_What to do_
Consider the listing below. Extract exactly the lines from the line containing "You are a computer-use agent. This" to the line containing "This screenshot has width=1500, height=800.", both included.

[Data in this exercise Boundary: Start]

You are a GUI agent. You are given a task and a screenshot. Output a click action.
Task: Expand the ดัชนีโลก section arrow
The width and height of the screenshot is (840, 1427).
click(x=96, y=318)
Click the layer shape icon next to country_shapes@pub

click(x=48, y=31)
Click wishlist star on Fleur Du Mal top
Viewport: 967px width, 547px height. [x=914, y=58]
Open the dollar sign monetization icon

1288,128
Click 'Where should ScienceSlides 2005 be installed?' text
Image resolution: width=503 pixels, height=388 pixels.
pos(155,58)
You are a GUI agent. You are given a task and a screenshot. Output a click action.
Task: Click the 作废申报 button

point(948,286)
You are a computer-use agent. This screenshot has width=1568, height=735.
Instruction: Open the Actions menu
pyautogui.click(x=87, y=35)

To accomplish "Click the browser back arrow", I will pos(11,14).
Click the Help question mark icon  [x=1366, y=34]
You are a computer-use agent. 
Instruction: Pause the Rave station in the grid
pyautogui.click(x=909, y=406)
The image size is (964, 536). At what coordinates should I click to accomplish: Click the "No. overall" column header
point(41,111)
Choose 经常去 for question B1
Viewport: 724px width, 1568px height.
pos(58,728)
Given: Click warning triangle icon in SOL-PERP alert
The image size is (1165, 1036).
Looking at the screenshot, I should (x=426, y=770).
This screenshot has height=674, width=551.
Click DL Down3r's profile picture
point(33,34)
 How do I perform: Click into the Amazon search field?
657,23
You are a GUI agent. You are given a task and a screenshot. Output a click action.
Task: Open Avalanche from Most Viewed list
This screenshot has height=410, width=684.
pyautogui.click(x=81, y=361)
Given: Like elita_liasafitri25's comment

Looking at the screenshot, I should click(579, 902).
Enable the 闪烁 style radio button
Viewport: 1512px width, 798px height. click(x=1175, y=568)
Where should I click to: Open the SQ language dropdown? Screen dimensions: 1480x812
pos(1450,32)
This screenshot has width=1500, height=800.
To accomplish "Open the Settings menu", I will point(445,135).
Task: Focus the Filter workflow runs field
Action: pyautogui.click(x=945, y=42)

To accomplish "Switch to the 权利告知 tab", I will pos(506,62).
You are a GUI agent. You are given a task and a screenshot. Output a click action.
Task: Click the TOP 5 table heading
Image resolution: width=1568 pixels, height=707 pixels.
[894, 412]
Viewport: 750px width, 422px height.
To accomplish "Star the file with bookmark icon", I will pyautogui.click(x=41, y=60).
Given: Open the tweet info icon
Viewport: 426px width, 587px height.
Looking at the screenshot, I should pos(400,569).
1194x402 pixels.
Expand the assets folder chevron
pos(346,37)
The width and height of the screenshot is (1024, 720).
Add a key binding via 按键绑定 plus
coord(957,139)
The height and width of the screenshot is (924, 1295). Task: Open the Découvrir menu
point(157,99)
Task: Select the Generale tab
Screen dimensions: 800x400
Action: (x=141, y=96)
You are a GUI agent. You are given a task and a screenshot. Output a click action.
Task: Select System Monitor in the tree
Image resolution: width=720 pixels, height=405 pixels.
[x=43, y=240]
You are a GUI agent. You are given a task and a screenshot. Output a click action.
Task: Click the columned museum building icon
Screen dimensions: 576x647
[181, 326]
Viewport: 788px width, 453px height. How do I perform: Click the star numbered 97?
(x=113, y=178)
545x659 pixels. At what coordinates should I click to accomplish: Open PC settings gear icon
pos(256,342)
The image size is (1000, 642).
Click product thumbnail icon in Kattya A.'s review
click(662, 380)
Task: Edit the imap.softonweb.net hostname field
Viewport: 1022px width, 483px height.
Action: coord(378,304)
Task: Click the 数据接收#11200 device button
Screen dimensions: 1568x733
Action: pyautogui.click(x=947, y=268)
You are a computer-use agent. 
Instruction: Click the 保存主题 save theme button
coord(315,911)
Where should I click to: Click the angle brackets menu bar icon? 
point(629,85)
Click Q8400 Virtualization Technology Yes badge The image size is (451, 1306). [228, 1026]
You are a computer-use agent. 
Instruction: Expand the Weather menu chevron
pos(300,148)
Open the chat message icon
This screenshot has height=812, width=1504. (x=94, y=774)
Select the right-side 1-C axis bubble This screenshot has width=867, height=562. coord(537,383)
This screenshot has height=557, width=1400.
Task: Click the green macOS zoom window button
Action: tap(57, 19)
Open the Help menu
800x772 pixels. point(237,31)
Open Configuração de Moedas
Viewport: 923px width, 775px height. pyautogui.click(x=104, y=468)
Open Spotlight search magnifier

[Data in this exercise Boundary: End]

_Task solution_
You are a computer-use agent. This screenshot has width=1568, height=735.
Instruction: Open the Actions menu
pyautogui.click(x=87, y=35)

To accomplish "Click the browser back arrow", I will pos(11,14).
Click the Help question mark icon  [x=1366, y=34]
You are a computer-use agent. 
Instruction: Pause the Rave station in the grid
pyautogui.click(x=909, y=406)
The image size is (964, 536). At what coordinates should I click to accomplish: Click the "No. overall" column header
point(41,111)
Choose 经常去 for question B1
Viewport: 724px width, 1568px height.
pos(58,728)
Given: Click warning triangle icon in SOL-PERP alert
The image size is (1165, 1036).
Looking at the screenshot, I should (x=426, y=770).
This screenshot has height=674, width=551.
Click DL Down3r's profile picture
point(33,34)
 How do I perform: Click into the Amazon search field?
657,23
You are a GUI agent. You are given a task and a screenshot. Output a click action.
Task: Open Avalanche from Most Viewed list
This screenshot has height=410, width=684.
pyautogui.click(x=81, y=361)
Given: Like elita_liasafitri25's comment

Looking at the screenshot, I should click(579, 902).
Enable the 闪烁 style radio button
Viewport: 1512px width, 798px height. click(x=1175, y=568)
Where should I click to: Open the SQ language dropdown? Screen dimensions: 1480x812
pos(1450,32)
This screenshot has width=1500, height=800.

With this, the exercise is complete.